- [Conjunto de tareas]:
1. Reescribe, por favor, el texto sobre la Ilustración en América desde "LA ILUSTRACIÓN EN" hasta "por las instituciones.", cambiando "seminarios" por "colegios".
2. Según el texto sobre la Ilustración en América, ¿qué plaza defendió D. Sebastián de Eslava en 1739?
3. Prosigue el texto sobre la Ilustración en América a partir de su última oración.

- [Bloque de texto]:

LA ILUSTRACIÓN EN AMÉRICA

Difícil empeño explicar en pocas palabras un asunto tan complejo; para hacer un sencillo repaso de ello vamos a fijarnos en las grandes instituciones: los virreyes, la jerarquía eclesiástica, y las Universidades y seminarios, y en las lecturas más difundidas en América, atendiendo a la circulación de esos libros. Comencemos por las instituciones.

Los virreyes, que en la segunda mitad del siglo XVIII fueron 35: ocho en Lima, catorce en Nueva España, ocho en el Nuevo Reino de Granada, y siete en el Virreinato del Plata. Los más fueron peninsulares, pero hay también criollos y algunos extranjeros. Llama la atención la escasez de títulos nobiliarios: no más de media docena, lo que significa un descenso social en la representación regia; se podía ser alter ego del Rey sin ser noble, ser representado el monarca por un alto funcionario, procedente casi siempre del Ejército o de la Armada.

En efecto, todos o casi todos los virreyes de la segunda mitad del siglo XVIII fueron militares o marinos; exceptuados, como es natural, el arzobispo-virrey de México, Núñez de Haro, y Caballero y Góngora, que lo fue del Nuevo Reino de Granada. Todos tuvieron experiencia americana, es decir, que previamente, habían prestado destacados servicios castrenses en capitanías generales, como Chile, o gobiernos en Cuba, Guatemala, Filipinas, Nueva Galicia, o Buenos Aires ... Y así se hacía realidad la idea, ya vieja, de que altos jefes militares, con experiencia y ejercicio en Indias ocuparan los virreinatos; idea que se remonta a 1739, cuando D. Sebastián de Eslava defendió la plaza de Cartagena de Indias.

- [Datos proporcionados]:
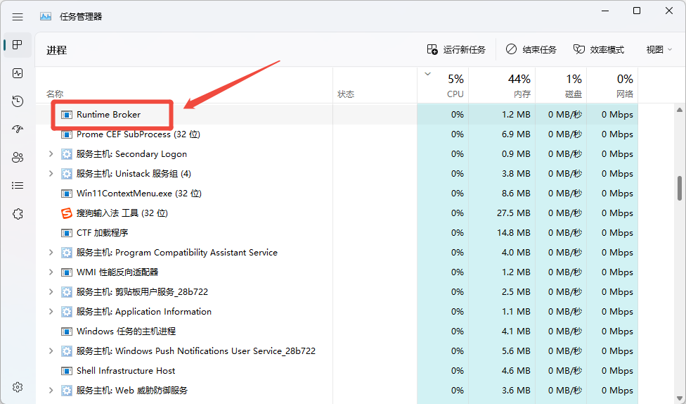Click 运行新任务 button
The width and height of the screenshot is (686, 404).
(x=456, y=49)
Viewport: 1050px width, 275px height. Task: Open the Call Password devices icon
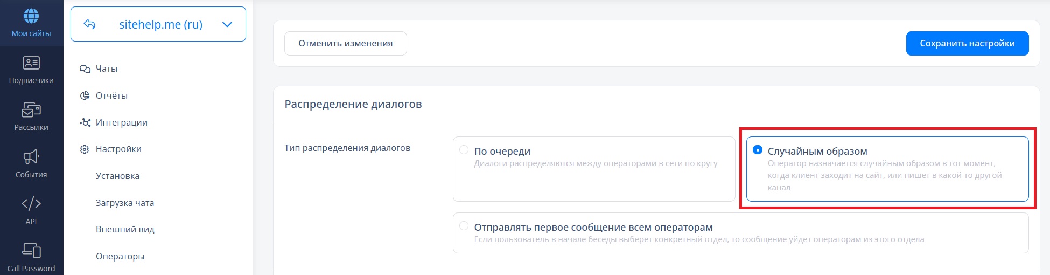(x=31, y=251)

- [Resultados por tarea]:
1.
LA ILUSTRACIÓN EN AMÉRICA

Difícil empeño explicar en pocas palabras un asunto tan complejo; para hacer un sencillo repaso de ello vamos a fijarnos en las grandes instituciones: los virreyes, la jerarquía eclesiástica, y las Universidades y colegios, y en las lecturas más difundidas en América, atendiendo a la circulación de esos libros. Comencemos por las instituciones.

2. La plaza de Cartagena de Indias.

3.
Y a lo que estamos: todos ellos fueron ilustrados. Con una tarea común: modernizar las ciudades y fundar instituciones científico-culturales. En cuanto a lo primero, destacó en Lima el virrey Amat: la dividió en barrios, puso servicios de alumbrado y empedrado, paseos y acequias, y en su tiempo se hizo su famosa plaza de toros. De igual modo Bucareli transformó la ciudad de México: desagües, plazas y jardines, alumbrado ... Gálvez editó de nuevo la Gaceta literaria. Flores compartía paseo y tertulia con los sabios Alzate, Elhúyar y León y Gama.

Revillagigedo ordena archivos, levanta planos de ciudades, fomenta la investigación e integra el Colegio de Minería. Y en las postrimerías del siglo, el virrey Azanza fundó una Universidad en Guadalajara. En el Nuevo Reino de Granada no faltan propuestas, pero su ejecución era más difícil: los virreyes alternaban residencia entre Cartagena y Santa Fe, de modo que carecían prácticamente de verdadero palacio virreinal; no obstante, hay algo que reseñar: los expulsas habían mantenido una universidad en Santa Fe, y al quedar libre, se intentó en ella una universidad real, con un plan de estudios de lo más avanzado de Europa; pero no pasó de ser un proyecto. Aunque hay muchas mejoras: Mutis enseña matemáticas y realiza sus famosas expediciones botánicas; se crea la primera imprenta en Santa Fe y la primera biblioteca pública.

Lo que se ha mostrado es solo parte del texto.